The post-2024 narrative that Latino voters shifted decisively right is facing its first stress test. While Republicans won Texas by 14 points and Florida by 13 points in the presidential race — fueled by double-digit Latino shifts toward the GOP — early signs suggest those gains may be eroding. An Axios-Ipsos poll from late 2025 indicated some of the Republican edge with this bloc has softened.
Key battlegrounds include New York's 2nd district and California's 23rd and 40th districts — all currently considered Republican-leaning but now potentially within reach for Democrats. Districts in Colorado and Nevada are also being watched. The Texas map, redrawn after the 2020 census with an eye toward solidifying GOP gains among Latinos, represents the most immediate and significant test.

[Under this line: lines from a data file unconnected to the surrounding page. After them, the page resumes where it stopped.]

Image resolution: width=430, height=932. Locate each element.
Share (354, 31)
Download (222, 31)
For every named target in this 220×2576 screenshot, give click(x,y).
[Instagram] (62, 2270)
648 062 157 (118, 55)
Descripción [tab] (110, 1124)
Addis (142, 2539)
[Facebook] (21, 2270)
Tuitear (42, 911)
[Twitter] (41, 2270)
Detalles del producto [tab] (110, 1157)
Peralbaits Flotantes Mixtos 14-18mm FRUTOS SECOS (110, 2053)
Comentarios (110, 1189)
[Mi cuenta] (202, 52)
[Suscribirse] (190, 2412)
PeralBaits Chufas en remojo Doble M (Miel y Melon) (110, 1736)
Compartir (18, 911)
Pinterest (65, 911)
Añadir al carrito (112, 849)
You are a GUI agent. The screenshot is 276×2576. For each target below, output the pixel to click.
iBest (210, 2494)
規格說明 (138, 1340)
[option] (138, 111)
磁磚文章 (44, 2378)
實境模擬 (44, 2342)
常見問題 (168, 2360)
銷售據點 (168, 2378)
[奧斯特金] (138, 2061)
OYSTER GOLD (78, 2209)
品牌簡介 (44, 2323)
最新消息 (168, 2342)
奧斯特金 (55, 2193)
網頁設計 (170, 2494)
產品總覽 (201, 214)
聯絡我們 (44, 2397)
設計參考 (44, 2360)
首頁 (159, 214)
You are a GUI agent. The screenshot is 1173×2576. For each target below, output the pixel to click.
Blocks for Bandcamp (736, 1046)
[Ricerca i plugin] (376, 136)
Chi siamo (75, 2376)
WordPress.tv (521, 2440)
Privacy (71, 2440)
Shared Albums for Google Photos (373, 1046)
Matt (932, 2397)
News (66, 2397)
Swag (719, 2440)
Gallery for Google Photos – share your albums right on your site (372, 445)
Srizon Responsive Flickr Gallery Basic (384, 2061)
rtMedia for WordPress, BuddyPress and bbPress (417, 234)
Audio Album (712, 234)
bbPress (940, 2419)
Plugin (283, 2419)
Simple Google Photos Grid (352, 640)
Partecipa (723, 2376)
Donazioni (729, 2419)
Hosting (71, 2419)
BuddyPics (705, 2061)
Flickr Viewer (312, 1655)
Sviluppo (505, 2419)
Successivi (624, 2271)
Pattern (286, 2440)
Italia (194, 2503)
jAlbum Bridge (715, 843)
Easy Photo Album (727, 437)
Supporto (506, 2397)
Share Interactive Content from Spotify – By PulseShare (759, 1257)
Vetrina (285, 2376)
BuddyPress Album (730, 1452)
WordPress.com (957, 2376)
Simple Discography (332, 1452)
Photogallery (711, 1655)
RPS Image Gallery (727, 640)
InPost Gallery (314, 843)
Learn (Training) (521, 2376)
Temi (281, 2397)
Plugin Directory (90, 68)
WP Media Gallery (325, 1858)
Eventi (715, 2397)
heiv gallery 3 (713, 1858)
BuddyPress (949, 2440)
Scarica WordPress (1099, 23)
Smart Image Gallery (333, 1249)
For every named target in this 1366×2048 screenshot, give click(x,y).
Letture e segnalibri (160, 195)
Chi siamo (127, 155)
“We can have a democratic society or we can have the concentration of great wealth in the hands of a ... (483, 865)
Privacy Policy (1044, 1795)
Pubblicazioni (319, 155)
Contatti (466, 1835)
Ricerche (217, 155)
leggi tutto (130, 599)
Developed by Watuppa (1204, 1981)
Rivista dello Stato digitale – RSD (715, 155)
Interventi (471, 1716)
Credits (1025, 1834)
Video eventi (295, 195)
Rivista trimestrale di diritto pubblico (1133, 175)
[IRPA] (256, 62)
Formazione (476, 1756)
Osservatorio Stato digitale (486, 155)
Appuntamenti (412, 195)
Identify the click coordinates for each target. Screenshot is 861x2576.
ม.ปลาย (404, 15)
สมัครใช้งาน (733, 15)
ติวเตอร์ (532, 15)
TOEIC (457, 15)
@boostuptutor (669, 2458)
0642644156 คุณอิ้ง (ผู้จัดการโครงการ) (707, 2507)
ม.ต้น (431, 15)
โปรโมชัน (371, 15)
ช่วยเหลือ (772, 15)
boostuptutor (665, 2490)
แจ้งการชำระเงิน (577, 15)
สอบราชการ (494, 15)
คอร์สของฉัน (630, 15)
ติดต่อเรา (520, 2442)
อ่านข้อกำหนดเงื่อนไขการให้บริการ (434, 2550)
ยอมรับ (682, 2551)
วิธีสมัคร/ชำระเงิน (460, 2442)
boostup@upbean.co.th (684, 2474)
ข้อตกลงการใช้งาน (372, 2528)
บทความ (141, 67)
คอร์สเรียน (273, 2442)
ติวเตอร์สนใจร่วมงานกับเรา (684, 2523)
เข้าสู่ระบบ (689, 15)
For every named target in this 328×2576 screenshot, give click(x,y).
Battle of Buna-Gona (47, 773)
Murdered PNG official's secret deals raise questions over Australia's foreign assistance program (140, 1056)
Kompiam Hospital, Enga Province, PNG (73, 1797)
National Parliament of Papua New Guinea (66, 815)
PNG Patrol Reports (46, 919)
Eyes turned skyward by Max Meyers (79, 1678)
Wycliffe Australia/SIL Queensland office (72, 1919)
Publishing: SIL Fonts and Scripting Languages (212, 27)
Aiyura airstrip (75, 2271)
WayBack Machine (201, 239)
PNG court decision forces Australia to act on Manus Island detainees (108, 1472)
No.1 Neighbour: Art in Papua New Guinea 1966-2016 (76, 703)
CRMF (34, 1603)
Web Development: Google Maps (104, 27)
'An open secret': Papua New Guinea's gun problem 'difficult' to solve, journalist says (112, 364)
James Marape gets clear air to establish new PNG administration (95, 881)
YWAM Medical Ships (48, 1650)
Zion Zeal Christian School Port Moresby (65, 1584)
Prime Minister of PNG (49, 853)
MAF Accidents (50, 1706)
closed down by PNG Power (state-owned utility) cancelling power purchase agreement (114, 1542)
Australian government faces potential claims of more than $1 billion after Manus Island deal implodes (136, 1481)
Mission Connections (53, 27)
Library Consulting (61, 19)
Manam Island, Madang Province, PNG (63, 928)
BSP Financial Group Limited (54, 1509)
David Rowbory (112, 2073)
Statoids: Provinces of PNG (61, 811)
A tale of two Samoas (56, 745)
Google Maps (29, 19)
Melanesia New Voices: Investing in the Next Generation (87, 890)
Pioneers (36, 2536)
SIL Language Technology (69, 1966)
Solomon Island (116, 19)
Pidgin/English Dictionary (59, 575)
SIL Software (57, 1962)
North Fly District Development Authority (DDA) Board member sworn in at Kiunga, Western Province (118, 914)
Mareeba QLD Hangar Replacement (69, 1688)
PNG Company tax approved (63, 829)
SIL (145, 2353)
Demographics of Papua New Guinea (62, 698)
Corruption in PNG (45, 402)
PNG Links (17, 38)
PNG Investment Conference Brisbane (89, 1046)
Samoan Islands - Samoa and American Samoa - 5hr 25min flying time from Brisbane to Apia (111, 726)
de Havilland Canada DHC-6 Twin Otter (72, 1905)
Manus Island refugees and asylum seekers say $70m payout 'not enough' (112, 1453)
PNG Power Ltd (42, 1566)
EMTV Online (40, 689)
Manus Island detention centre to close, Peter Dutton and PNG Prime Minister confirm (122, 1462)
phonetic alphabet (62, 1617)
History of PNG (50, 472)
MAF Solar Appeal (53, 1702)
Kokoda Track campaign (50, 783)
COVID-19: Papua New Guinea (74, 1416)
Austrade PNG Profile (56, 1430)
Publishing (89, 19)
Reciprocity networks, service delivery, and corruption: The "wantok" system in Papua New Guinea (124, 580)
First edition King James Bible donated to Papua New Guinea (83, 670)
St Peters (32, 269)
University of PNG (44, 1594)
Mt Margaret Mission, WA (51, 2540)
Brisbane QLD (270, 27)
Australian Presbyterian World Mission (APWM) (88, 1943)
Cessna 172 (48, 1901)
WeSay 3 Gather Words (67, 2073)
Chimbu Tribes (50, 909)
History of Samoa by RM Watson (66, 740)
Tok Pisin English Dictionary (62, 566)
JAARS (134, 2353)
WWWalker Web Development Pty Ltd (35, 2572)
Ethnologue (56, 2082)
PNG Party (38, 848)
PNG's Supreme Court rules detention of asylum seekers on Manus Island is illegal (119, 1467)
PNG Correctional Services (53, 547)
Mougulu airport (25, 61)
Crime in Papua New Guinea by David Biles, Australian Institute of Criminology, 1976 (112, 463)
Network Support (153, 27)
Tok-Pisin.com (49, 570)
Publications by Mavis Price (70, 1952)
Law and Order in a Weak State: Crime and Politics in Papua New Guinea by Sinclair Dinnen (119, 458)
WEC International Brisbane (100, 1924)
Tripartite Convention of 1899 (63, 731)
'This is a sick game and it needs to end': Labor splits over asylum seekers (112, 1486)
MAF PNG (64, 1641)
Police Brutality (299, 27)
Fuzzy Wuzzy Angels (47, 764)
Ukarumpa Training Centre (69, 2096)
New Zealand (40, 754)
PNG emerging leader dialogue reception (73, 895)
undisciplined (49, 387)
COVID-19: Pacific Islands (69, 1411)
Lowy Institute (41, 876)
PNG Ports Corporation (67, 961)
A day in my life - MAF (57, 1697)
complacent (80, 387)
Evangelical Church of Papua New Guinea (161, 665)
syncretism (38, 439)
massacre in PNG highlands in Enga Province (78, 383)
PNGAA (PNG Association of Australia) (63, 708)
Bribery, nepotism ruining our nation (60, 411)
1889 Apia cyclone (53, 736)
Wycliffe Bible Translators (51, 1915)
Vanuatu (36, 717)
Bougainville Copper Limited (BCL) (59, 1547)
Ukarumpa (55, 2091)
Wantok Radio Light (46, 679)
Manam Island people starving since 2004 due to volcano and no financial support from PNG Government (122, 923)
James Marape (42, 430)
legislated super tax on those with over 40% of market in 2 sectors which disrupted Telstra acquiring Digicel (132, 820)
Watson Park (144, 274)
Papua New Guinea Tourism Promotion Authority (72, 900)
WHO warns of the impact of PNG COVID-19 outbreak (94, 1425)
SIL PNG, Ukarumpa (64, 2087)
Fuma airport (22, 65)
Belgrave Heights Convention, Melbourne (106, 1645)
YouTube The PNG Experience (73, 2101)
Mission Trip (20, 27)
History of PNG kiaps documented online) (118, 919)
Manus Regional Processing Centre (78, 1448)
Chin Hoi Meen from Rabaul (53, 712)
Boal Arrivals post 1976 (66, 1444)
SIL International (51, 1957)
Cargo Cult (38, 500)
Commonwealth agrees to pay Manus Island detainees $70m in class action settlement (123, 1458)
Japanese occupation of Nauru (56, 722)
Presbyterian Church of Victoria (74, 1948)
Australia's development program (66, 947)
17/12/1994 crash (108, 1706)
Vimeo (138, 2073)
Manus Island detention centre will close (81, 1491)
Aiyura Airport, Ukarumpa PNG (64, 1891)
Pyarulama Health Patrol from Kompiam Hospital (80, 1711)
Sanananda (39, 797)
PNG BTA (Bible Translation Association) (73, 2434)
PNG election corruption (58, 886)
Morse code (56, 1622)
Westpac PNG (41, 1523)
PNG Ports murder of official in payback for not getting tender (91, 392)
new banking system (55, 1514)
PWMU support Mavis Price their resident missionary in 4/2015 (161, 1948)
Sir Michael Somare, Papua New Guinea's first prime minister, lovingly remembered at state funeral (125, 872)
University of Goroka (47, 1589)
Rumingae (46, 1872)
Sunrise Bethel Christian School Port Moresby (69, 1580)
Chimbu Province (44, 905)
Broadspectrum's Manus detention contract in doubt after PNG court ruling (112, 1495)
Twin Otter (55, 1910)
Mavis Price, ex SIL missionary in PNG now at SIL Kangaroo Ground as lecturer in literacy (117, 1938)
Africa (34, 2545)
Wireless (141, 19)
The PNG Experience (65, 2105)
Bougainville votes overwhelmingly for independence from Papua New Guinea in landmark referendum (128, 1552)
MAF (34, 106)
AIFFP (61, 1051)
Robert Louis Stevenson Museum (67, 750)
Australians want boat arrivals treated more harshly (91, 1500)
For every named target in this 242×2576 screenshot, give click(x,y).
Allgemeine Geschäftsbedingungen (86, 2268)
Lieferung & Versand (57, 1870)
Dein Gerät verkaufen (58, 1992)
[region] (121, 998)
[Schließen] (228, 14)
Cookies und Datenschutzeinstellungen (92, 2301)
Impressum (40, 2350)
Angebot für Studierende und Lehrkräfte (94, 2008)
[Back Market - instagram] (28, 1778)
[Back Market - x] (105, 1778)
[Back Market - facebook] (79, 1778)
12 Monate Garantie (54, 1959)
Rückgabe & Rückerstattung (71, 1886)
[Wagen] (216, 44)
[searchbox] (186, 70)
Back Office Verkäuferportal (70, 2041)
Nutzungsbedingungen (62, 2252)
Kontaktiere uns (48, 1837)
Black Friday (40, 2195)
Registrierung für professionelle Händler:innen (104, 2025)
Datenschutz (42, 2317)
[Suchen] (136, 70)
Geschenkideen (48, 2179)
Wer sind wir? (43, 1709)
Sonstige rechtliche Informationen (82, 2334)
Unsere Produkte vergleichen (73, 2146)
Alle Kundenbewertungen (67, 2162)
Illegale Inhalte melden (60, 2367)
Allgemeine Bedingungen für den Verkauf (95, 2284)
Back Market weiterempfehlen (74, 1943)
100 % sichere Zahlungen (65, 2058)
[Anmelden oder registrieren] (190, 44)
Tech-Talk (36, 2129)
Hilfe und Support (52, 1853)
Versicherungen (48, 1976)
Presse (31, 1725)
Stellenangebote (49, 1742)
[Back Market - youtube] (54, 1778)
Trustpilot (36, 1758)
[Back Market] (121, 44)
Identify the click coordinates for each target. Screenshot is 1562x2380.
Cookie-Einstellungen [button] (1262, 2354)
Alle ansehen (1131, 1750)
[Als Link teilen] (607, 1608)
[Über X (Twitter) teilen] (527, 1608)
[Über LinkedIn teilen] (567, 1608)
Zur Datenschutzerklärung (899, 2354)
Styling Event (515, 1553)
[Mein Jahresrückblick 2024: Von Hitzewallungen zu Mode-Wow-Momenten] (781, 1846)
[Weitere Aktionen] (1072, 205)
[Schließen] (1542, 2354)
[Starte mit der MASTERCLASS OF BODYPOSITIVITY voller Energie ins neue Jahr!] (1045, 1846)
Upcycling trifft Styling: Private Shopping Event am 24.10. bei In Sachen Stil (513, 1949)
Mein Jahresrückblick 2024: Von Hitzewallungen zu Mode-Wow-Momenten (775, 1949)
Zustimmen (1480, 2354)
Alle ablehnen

A slowing economy, the specter of masked federal agents conducting immigration raids, and rising prices are jeopardizing the inroads Republicans have made, according to political science experts cited by Axios. These factors could reshape the 2026 electoral landscape by motivating Latino voters who feel targeted or economically squeezed.
Whether the GOP can hold its 2024 gains will depend on economic conditions and how the immigration debate unfolds. Democrats see an opening, but must still overcome structural advantages built into the redistricted maps.